Key to the drug’s success is the nanostructure’s 3-D spherical shape and nucleic acid density. Normal (linear) nucleic acids cannot get into cells or cross the blood-brain barrier, but these spherical nucleic acids can. Strands of RNA attach to and surround a gold nanoparticle like a shell; the nucleic acids are densely packed and form a tiny sphere. The gold nanoparticle core is only 13 nanometers in diameter.
Pivotal animal study
In 2013, Mirkin and Stegh were the senior co-authors of an animal study published in Science Translational Medicine.

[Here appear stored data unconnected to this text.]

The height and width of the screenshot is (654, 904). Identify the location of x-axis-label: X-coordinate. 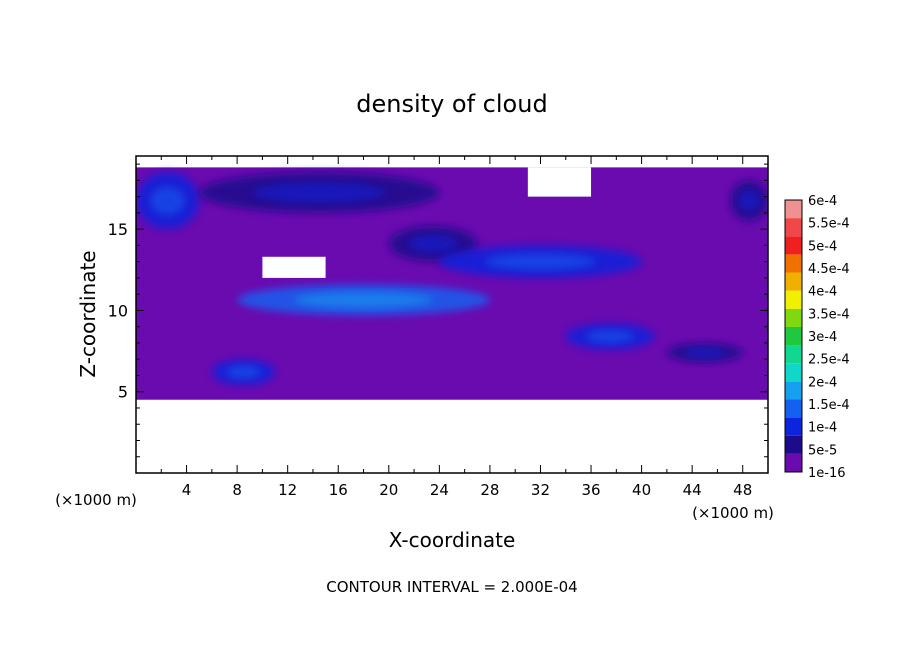
(452, 540).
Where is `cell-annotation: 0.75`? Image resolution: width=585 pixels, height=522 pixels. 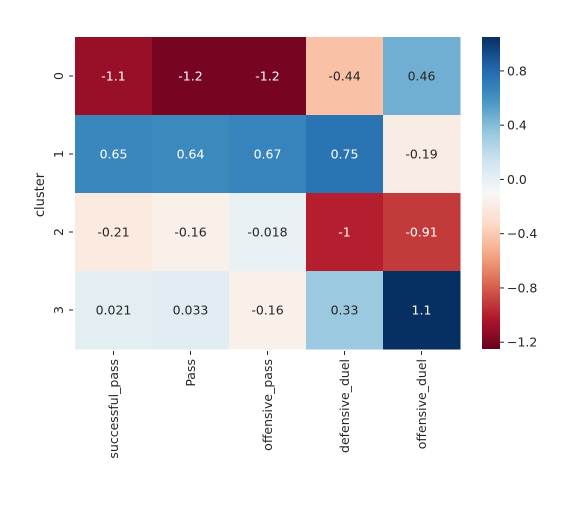 cell-annotation: 0.75 is located at coordinates (345, 154).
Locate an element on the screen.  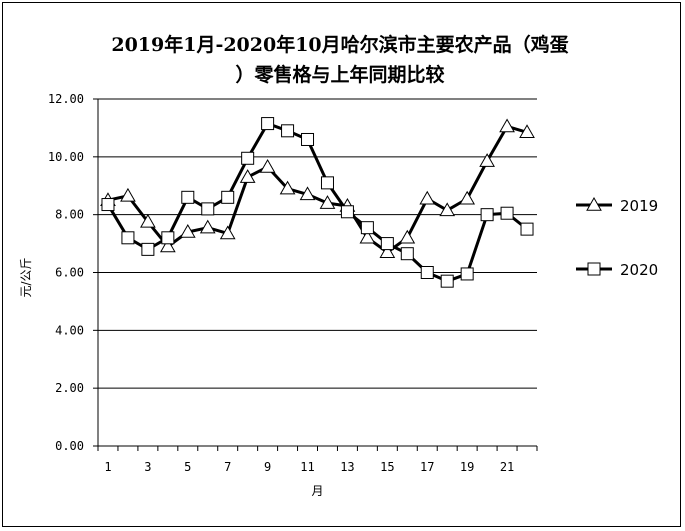
x-tick-label: 5 is located at coordinates (188, 467).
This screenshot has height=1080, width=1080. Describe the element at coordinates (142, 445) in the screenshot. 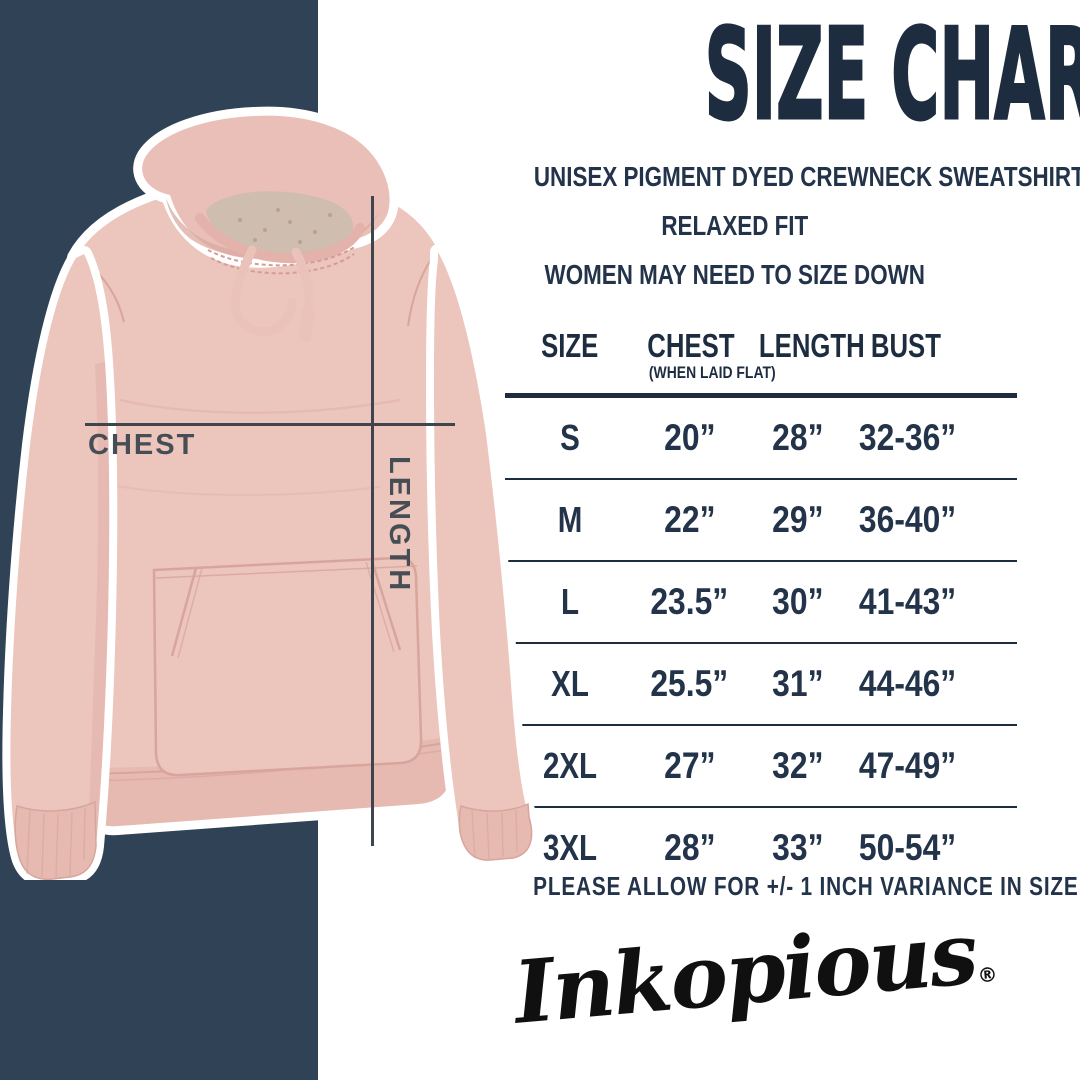

I see `chest-label: CHEST` at that location.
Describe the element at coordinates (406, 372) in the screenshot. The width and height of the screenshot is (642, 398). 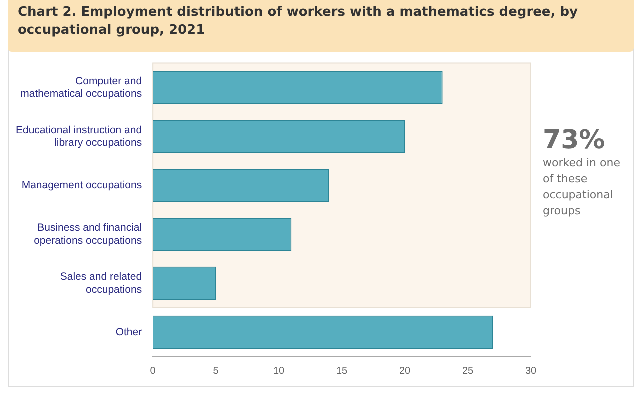
I see `x-tick-label: 20` at that location.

Their research team was the first to demonstrate delivery of a drug by intravenous injection that turns off a critical cancer-causing gene in glioblastoma, reducing tumor progression and increasing survival rates significantly in mice with the deadly disease.
In mice with glioblastoma, approximately 1 percent of the injected dose accumulated in the intracranial brain tumor tissue. Interestingly, once in the brain, the spherical nucleic acids selectively accumulated in tumor tissue over normal brain tissue. This is likely due to the ability of nanoparticles to accumulate in tumor tissue because of leaky blood vessels created by the tumor.
The survival rate of the animals increased nearly 20 percent, and tumor size was reduced three to four fold, as compared to the control group.
Mirkin first developed the nanostructure platform used in this study at Northwestern in 1996. This new development targeting glioblastoma was the first realization that the nanostructures injected into an animal naturally find their target in the brain and can deliver an effective payload of therapeutics.
Mirkin also is a professor of medicine, chemical and biological engineering, biomedical engineering and materials science and engineering.
Editor’s note: Northwestern University and some of the researchers involved in the development of the drug have financial interests relative to the drug used in this research study. As a result of these interests, Northwestern University and/or some researchers could ultimately benefit financially from the outcomes of this research.